» WORK ITEM: Once the line containing "AP DSC English" is found in the entries below, reproduce it and every line after it, stopping at and including the line containing "Who id who Latest (716, 2329)"; reproduce nothing else, and keep each line exact.

» DATASET EXCERPTS:
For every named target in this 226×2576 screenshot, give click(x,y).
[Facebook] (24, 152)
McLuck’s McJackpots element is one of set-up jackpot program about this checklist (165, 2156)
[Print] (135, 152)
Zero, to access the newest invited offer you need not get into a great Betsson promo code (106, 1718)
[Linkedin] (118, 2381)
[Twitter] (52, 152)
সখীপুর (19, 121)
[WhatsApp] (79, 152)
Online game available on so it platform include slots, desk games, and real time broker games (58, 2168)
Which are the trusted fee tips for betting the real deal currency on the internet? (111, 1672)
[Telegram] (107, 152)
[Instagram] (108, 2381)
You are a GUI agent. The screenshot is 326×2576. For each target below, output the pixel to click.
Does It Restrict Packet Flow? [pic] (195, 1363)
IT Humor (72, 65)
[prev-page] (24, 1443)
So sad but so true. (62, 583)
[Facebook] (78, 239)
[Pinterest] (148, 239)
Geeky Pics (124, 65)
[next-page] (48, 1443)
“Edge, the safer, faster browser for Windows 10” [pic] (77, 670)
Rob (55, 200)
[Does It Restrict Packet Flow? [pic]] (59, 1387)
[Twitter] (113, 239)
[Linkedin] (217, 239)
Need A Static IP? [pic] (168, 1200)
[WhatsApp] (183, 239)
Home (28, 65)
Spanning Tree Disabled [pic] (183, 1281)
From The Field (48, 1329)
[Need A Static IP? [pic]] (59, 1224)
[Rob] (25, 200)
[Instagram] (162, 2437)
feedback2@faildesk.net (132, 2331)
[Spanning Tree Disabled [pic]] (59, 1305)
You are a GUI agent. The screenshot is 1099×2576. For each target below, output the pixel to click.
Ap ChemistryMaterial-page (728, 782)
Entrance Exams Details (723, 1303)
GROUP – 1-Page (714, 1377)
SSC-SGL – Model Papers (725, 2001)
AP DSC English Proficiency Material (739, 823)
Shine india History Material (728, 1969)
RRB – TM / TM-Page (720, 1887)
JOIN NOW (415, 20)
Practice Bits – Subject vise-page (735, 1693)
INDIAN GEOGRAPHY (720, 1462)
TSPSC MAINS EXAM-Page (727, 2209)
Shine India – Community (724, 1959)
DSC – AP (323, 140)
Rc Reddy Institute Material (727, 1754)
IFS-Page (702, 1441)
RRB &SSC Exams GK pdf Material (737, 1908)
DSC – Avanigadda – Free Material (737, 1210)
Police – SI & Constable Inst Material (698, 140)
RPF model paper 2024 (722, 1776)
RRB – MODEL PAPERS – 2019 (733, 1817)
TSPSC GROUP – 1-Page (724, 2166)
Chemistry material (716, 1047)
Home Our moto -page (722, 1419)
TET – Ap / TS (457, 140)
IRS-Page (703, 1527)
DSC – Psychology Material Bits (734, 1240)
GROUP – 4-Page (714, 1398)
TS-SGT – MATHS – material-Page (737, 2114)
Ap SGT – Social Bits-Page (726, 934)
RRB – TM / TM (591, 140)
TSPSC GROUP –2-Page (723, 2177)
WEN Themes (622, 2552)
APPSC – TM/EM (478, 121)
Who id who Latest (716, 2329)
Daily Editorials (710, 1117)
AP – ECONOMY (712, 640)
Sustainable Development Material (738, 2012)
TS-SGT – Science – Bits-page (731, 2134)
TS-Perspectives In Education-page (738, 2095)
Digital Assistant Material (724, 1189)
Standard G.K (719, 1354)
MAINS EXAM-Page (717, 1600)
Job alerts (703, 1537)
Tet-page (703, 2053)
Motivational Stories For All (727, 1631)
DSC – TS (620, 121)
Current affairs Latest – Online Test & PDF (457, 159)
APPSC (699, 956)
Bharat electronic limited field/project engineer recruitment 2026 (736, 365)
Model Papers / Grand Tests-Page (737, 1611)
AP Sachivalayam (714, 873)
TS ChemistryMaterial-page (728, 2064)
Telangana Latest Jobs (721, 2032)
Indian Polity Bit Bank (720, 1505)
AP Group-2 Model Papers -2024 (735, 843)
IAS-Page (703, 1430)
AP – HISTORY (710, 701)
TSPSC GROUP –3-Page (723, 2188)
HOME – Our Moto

» REPLY:
AP DSC English Proficiency Material (739, 823)
Shine india History Material (728, 1969)
RRB – TM / TM-Page (720, 1887)
JOIN NOW (415, 20)
Practice Bits – Subject vise-page (735, 1693)
INDIAN GEOGRAPHY (720, 1462)
TSPSC MAINS EXAM-Page (727, 2209)
Shine India – Community (724, 1959)
DSC – AP (323, 140)
Rc Reddy Institute Material (727, 1754)
IFS-Page (702, 1441)
RRB &SSC Exams GK pdf Material (737, 1908)
DSC – Avanigadda – Free Material (737, 1210)
Police – SI & Constable Inst Material (698, 140)
RPF model paper 2024 (722, 1776)
RRB – MODEL PAPERS – 2019 (733, 1817)
TSPSC GROUP – 1-Page (724, 2166)
Chemistry material (716, 1047)
Home Our moto -page (722, 1419)
TET – Ap / TS (457, 140)
IRS-Page (703, 1527)
DSC – Psychology Material Bits (734, 1240)
GROUP – 4-Page (714, 1398)
TS-SGT – MATHS – material-Page (737, 2114)
Ap SGT – Social Bits-Page (726, 934)
RRB – TM / TM (591, 140)
TSPSC GROUP –2-Page (723, 2177)
WEN Themes (622, 2552)
APPSC – TM/EM (478, 121)
Who id who Latest (716, 2329)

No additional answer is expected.